Tea is abundantly grown in the old alluvium as it has high percentage of acid. The tea estates are located over relatively high lands covering mainly the mouzas of Chabua, Bogdung, Rahmaria, Tengakhat, Tipling, Kheremia,Gharbandi, Lahoal, Moderkhat, Mancotta, Jamira, Joypur and Tipling with discernible slopes containing both old and new alluvium. Heavy clays, with high percentage of N2 are suitable for rice cultivation. The silty river banks lying in Lengri, Khowang, Mancotta and Larua are favourable for pulses and vegetables.
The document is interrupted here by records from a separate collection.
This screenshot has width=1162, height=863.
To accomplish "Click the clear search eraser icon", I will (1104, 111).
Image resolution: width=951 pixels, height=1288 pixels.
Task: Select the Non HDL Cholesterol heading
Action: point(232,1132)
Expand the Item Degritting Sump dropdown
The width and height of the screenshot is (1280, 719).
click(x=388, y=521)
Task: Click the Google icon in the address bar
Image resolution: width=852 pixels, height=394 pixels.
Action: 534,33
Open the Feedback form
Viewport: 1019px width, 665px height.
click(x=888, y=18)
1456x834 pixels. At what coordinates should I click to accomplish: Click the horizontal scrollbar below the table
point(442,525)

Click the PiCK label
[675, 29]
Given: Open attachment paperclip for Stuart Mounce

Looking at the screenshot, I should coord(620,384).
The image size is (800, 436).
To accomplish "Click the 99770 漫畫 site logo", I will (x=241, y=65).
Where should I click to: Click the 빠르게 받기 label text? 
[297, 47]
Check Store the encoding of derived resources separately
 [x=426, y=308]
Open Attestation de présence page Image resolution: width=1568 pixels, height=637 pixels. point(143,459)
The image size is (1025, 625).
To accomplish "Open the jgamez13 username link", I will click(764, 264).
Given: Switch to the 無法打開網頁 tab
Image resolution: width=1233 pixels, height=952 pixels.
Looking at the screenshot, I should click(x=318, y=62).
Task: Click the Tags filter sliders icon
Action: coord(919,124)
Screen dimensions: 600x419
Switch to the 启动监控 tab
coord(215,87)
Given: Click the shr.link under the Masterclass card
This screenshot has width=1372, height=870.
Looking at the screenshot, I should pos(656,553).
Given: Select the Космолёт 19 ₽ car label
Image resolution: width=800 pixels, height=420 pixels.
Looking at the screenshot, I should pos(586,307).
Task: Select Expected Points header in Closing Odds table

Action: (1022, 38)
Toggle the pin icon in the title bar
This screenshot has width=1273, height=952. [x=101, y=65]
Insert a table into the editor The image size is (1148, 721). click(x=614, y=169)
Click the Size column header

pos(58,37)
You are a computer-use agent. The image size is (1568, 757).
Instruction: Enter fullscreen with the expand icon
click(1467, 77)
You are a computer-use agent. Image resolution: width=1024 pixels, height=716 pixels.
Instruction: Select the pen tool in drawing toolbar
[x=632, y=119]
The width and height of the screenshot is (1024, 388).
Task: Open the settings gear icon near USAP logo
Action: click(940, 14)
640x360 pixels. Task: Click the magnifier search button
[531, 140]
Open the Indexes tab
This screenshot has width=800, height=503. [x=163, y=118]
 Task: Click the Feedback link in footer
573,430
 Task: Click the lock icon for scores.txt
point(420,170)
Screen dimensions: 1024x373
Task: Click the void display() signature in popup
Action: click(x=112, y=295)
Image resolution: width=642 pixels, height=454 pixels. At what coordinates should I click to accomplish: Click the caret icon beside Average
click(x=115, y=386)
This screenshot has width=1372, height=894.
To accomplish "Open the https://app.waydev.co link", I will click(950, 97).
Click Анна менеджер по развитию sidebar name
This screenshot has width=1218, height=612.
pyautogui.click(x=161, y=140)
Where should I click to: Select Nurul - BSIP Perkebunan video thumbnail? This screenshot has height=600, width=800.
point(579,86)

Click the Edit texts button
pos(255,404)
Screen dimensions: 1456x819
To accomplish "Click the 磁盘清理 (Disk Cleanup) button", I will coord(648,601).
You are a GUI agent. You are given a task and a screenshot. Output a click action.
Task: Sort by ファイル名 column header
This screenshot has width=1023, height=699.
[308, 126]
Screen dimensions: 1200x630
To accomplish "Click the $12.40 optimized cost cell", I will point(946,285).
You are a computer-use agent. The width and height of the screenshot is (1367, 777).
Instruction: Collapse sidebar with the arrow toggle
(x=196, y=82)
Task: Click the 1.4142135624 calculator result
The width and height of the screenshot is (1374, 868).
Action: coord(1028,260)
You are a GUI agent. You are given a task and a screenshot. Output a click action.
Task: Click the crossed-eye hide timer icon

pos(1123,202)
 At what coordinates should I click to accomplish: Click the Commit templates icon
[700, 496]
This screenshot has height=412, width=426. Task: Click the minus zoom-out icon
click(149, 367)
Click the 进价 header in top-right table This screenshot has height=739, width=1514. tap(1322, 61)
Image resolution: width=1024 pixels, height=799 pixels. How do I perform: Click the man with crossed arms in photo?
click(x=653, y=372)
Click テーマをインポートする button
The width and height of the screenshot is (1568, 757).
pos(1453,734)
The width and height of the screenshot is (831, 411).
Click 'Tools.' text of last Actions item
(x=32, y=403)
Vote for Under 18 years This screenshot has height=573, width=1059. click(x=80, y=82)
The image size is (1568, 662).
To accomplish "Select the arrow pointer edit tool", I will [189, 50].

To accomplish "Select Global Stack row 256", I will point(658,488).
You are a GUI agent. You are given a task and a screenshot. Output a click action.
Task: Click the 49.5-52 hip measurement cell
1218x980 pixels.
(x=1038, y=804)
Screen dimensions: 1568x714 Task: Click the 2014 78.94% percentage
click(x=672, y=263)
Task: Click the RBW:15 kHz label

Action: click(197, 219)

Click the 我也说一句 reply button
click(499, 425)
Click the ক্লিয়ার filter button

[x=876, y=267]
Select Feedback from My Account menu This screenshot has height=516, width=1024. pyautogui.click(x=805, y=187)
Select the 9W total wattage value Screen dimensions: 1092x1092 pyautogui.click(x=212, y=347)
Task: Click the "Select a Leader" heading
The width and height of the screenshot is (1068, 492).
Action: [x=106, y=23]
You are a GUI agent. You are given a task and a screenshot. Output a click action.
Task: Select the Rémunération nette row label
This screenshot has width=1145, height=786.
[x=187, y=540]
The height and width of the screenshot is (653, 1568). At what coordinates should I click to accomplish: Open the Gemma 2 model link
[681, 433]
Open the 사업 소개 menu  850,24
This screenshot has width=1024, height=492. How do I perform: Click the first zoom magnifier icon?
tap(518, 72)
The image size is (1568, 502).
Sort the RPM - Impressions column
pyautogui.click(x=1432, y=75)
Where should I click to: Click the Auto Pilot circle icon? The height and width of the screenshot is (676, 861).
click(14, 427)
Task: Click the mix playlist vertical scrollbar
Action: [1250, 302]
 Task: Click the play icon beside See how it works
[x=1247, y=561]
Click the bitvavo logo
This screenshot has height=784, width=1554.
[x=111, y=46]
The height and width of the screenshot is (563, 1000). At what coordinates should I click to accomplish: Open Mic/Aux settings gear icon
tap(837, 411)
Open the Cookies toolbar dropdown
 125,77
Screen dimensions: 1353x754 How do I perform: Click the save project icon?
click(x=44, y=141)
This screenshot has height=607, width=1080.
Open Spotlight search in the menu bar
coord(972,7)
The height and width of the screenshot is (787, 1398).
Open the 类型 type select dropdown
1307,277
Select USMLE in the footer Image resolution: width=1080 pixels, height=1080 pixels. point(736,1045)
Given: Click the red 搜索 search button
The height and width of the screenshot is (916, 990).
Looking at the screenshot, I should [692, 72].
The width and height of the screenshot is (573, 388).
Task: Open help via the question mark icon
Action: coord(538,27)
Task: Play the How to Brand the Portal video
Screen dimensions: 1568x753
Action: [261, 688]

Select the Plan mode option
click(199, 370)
The river banks bear texturally three types of soil: sandy loam, loam and clayey loam. These favour the cultivation of winter rice, mustard, pea, vegetables, etc. Of the total river bank area, 82.0 percent is arable, 7.0 percent is non arable land and 11.0 percent is not available for cultivation. As per the reports of the National Watershed Development Project for Rainfed Areas (NWDPRA) , 1991-92, soils of the flood plain may be classified into four classes : Land having moderate limitations and good land which is subject to wind and water erosion and can be cultivated with some corrective measures, Second, Land having moderate limitations and good land with excessive sand structure, gravel and stony conditions that can be cultivated with some corrective measures), Third, land having severe limitations like excessive wetness or too much overflow where regular cultivation is possible if hazards are removed and well treated by corrective measures and fourth land not suitable for cultivation due to excessive overflow or water-logging condition which can not be drained out and can be used only for fishing (Fig.2.4). The percentage strength of area under the these classes are 82.0, 8.0, 4.0 and 6.0 respectively.